Solemn Chapter of the Annunciation
Chapter Talk by Sr. Maria Barrett Today is the feast of the Annunciation. On this great day, the eternal Word of God stooped down from heaven, was made flesh, and came to dwell among us. In His great goodness, in the wise folly of His boundless love for us, God gave Himself to us, humbling Himself and taking the form of a slave so that we who had been conquered by sin and evil might in Him be made their conquerors.
Yet today is not called the feast of the Incarnation, but rather the feast of the Annunciation. The great mystery of the incarnation was made known to us, through the message of an angel. God chose to work this marvel of love through the Mary’s surrender to His word. Let us ponder this event: Gabriel announces the joyful news to Mary: “you will conceive in your womb and bear a son, and you shall call his name Jesus. He will be great, and will be called the Son of the Most High; and the Lord God will give to him the throne of his father David, and he will reign over the house of Jacob for ever; and of his kingdom there will be no end.”
All this is beyond Mary’s power to accomplish, but she does not become flustered or assume that she needs to do all that is humanly possible towards achieving it; rather, with perfect confidence in God, she asks how He wants to bring it about.

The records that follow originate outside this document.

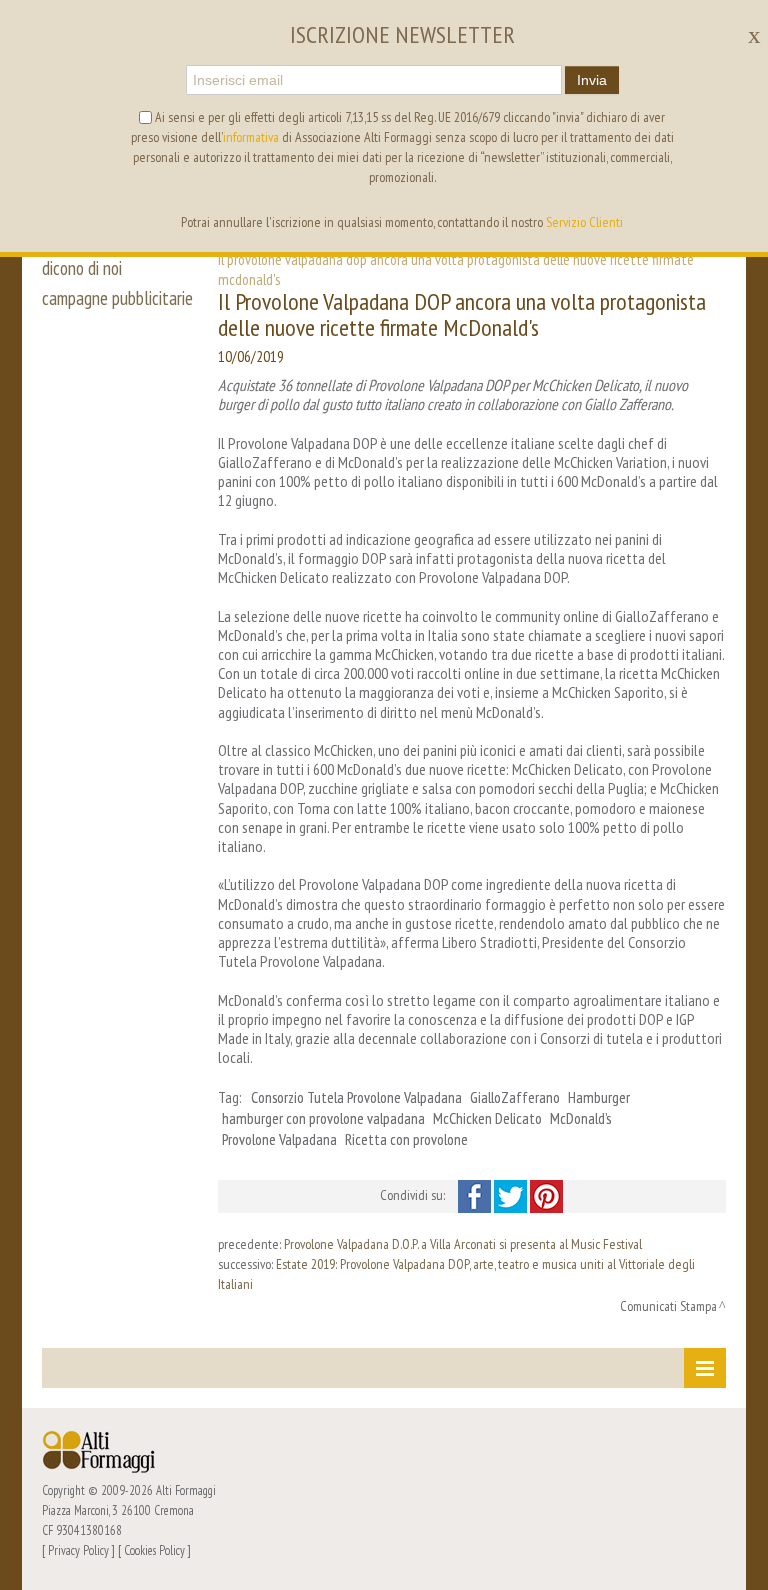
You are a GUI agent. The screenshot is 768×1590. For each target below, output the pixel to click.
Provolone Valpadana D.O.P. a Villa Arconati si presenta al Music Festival (463, 1244)
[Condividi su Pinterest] (546, 1195)
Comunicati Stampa (668, 1306)
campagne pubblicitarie (117, 298)
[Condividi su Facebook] (476, 1195)
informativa (251, 137)
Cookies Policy (154, 1550)
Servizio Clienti (584, 222)
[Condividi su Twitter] (512, 1195)
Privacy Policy (78, 1550)
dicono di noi (82, 268)
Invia (592, 80)
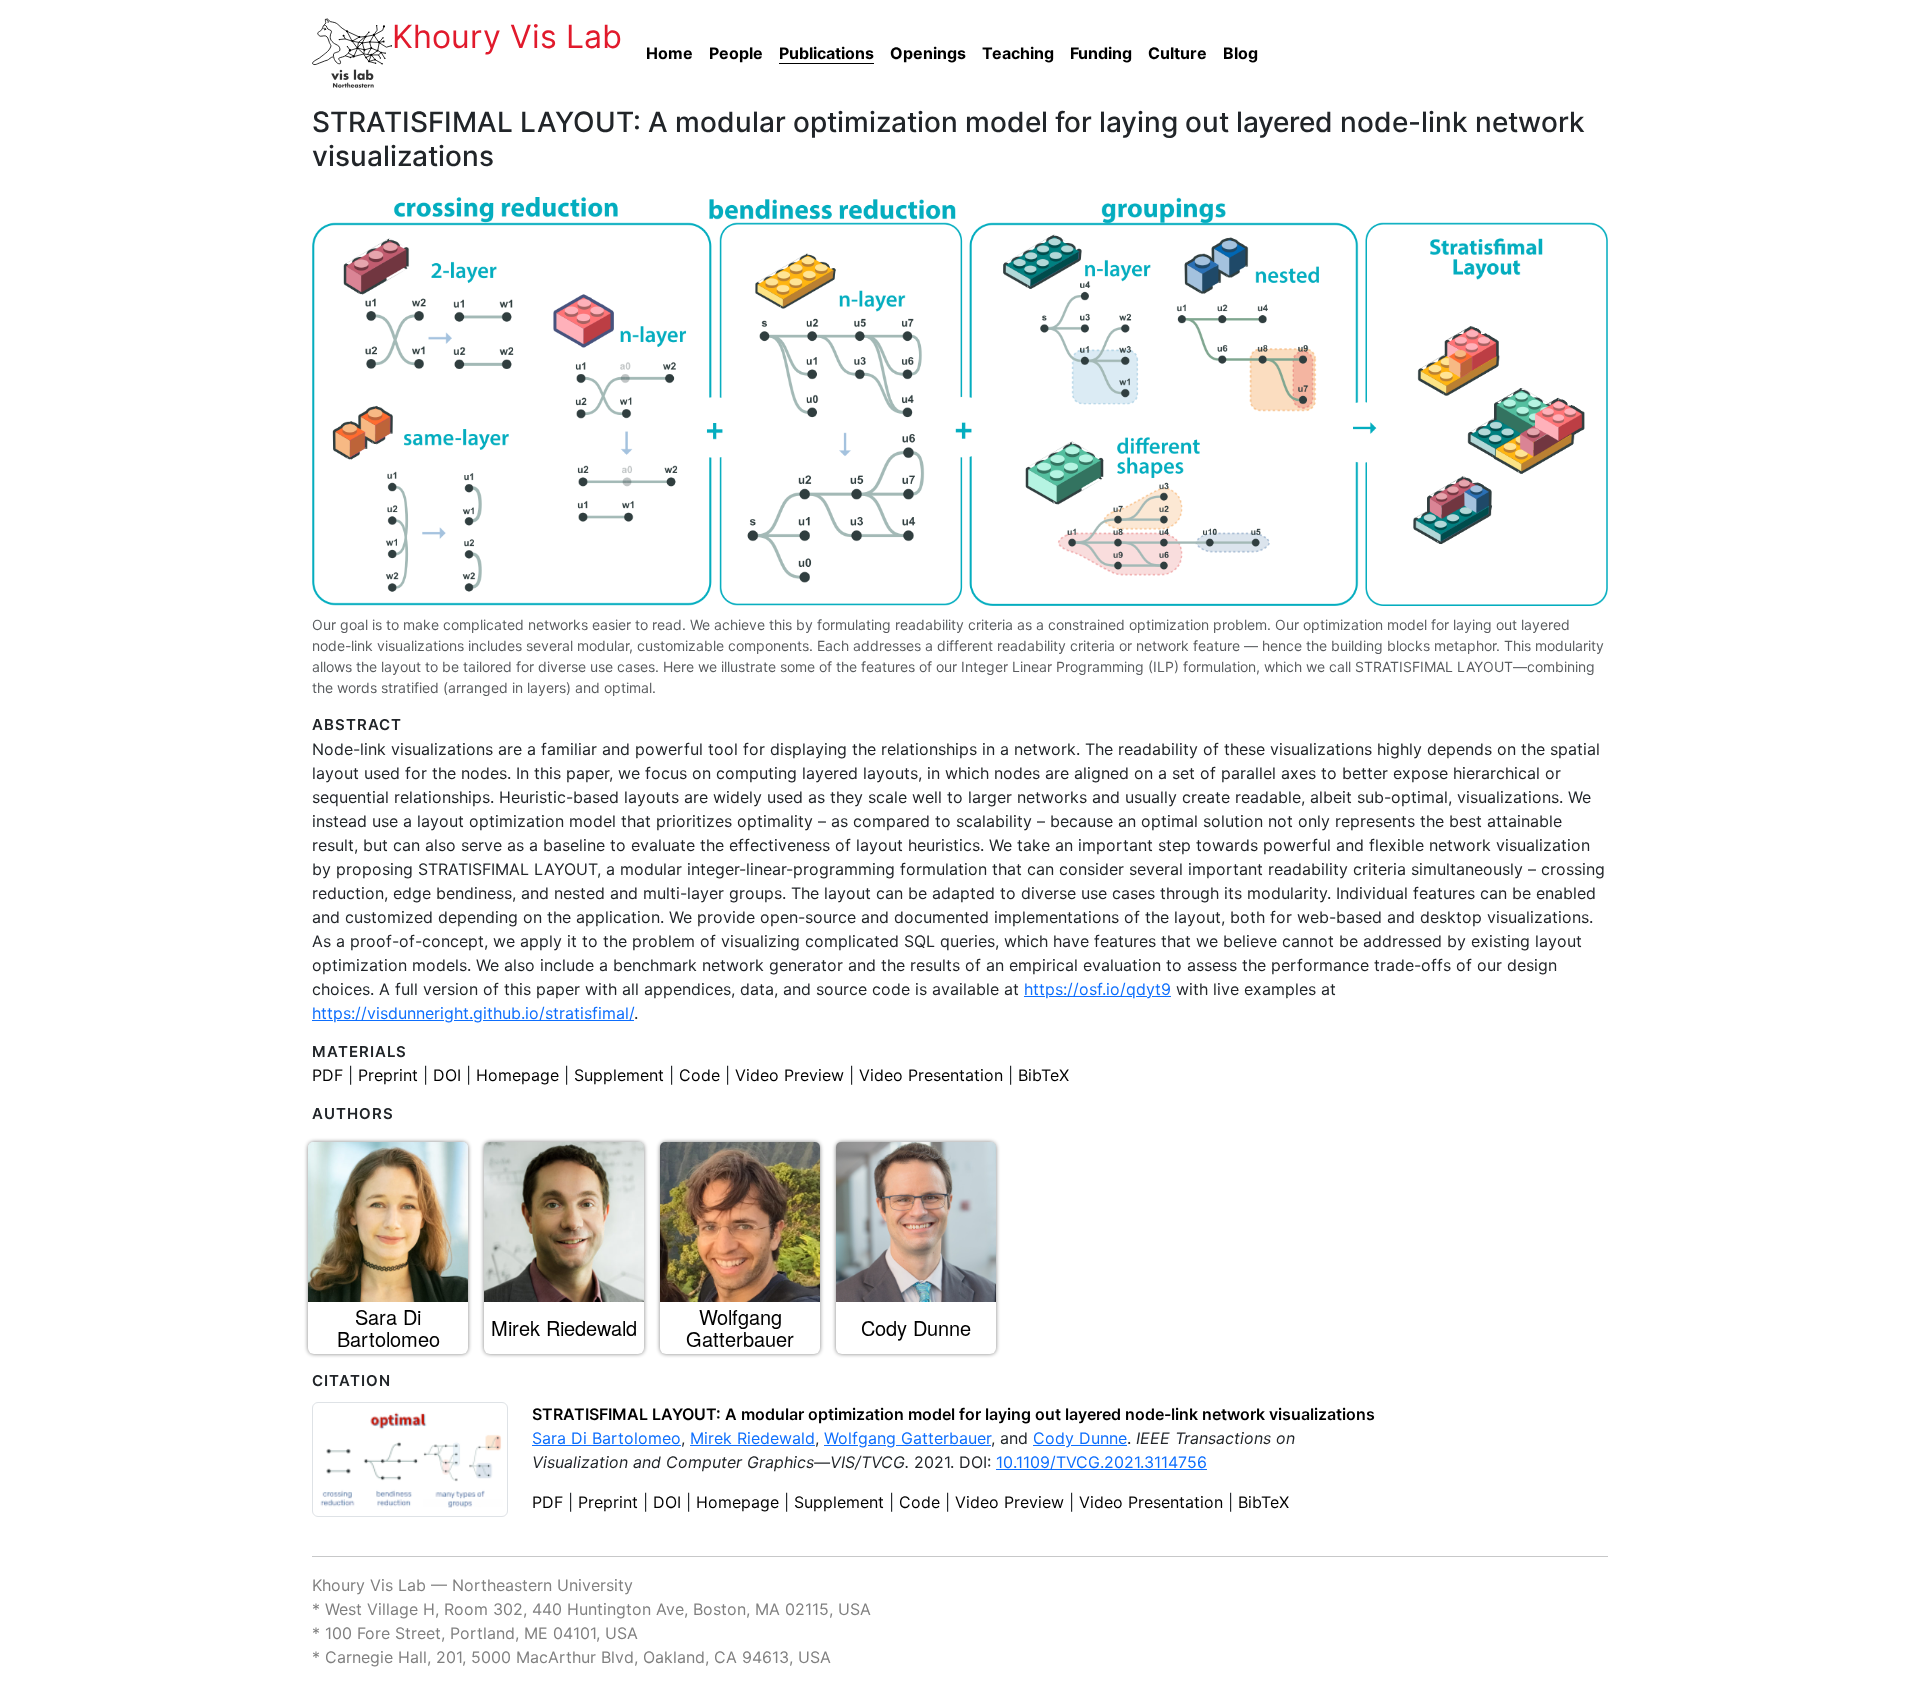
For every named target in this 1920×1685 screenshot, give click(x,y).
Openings (928, 53)
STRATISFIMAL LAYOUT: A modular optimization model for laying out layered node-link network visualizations (953, 1414)
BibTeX (1043, 1075)
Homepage (517, 1075)
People (736, 53)
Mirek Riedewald (752, 1438)
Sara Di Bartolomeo (606, 1438)
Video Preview (789, 1075)
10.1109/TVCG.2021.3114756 (1101, 1462)
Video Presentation (931, 1075)
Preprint (388, 1075)
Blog (1240, 53)
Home (669, 53)
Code (699, 1075)
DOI (447, 1075)
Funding (1101, 53)
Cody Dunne (1080, 1438)
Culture (1177, 53)
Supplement (619, 1075)
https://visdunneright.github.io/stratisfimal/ (473, 1013)
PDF (327, 1075)
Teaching (1018, 53)
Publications (826, 53)
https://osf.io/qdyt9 (1097, 989)
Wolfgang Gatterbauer (907, 1438)
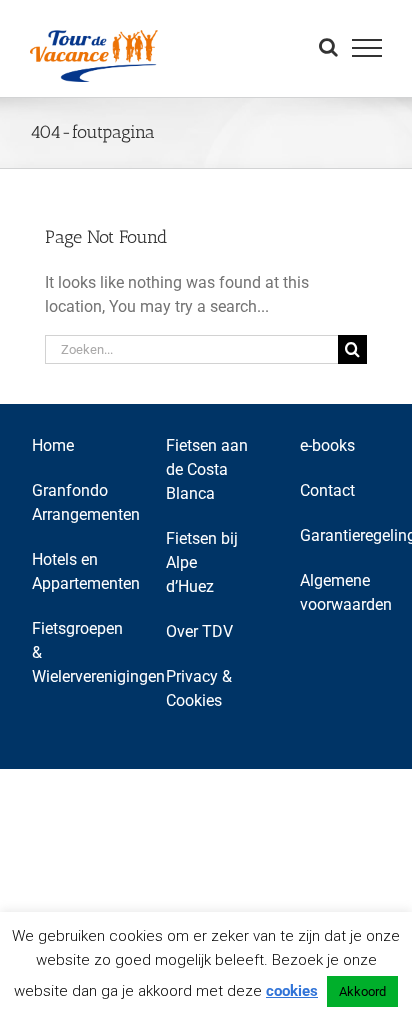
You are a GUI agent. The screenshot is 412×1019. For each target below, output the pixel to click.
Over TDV (199, 631)
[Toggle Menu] (367, 48)
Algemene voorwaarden (341, 592)
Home (53, 445)
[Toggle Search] (328, 47)
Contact (327, 490)
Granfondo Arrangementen (73, 502)
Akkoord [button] (362, 991)
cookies (292, 991)
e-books (327, 445)
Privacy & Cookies (199, 688)
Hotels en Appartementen (73, 571)
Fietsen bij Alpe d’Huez (202, 562)
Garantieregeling (341, 535)
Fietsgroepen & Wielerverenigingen (73, 652)
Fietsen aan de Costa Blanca (207, 469)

The answer reveals new marvels: Mary is to be not simply the mother of the long-awaited Messiah, but also the bearer of her God, the marriage-chamber of God and man, and the ark of the new covenant. It staggers the mind: that uncreated Wisdom should take one’s flesh and become man. Yet all this is to be God’s work, through the overshadowing of the Holy Spirit.
And so she responds very simply. What God wants of her is beyond her, and He wishes to bring it about in her through His own action. All that remains for her to do is to surrender herself completely to whatever He wants to do: “Behold the handmaid of the Lord; be it done unto me according to thy word.” Simple words, yet of great power, for they allow God to act as He wills. Simple words, yet not easy to say and less easy to live, surrendering the comfort of having something she can get done, of having any focus other than what God is asking of her in the moment.
Mary is the great contemplative, the model for all contemplatives. What God asks of us is also beyond any ability we have, and can only come about as a result of His action. Let us ask Mary to help us live as her true children, ever more surrendered to God, ever more focused on God even in the practical daily things of life that God asks of us in the moment. Let us ask her to help us pray those words, “be it done unto me according to thy word,” and to truly allow God to do with us what He likes. We know that what He, in His great love, wants to do with us is better than anything we can imagine or achieve: He wants to conform us to Himself, remaking us after the pattern of Christ, the Divine Word, so that through us He might draw others to Himself, and that together we might be united to Him forever!